→ What you will do
All that should appear is the run of lines from the one containing "Open the GOT7" through the end of the records, each repeated exactly.

═══ Supplied material

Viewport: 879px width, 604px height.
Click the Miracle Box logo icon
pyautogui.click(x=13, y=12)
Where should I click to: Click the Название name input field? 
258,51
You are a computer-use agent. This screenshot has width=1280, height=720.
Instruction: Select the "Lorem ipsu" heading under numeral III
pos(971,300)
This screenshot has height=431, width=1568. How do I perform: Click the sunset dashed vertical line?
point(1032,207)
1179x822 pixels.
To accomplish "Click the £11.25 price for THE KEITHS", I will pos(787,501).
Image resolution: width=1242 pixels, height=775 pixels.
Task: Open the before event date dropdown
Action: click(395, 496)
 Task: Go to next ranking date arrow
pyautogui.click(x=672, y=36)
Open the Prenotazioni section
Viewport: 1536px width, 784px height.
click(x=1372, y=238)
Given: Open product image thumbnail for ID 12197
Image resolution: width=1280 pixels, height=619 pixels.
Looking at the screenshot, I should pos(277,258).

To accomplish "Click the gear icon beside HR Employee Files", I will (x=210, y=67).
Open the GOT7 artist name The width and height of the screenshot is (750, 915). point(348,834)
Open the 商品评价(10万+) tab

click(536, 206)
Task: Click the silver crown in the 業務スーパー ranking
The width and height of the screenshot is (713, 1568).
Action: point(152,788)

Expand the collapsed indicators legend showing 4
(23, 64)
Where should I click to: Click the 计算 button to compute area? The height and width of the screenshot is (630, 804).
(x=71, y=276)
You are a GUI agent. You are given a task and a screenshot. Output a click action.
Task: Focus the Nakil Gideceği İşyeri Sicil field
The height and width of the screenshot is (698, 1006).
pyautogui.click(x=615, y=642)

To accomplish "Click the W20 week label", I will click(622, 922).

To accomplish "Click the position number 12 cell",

══════

→ Result of the exercise
Open the GOT7 artist name The width and height of the screenshot is (750, 915). point(348,834)
Open the 商品评价(10万+) tab

click(536, 206)
Task: Click the silver crown in the 業務スーパー ranking
The width and height of the screenshot is (713, 1568).
Action: point(152,788)

Expand the collapsed indicators legend showing 4
(23, 64)
Where should I click to: Click the 计算 button to compute area? The height and width of the screenshot is (630, 804).
(x=71, y=276)
You are a GUI agent. You are given a task and a screenshot. Output a click action.
Task: Focus the Nakil Gideceği İşyeri Sicil field
The height and width of the screenshot is (698, 1006).
pyautogui.click(x=615, y=642)

To accomplish "Click the W20 week label", I will click(622, 922).

To accomplish "Click the position number 12 cell",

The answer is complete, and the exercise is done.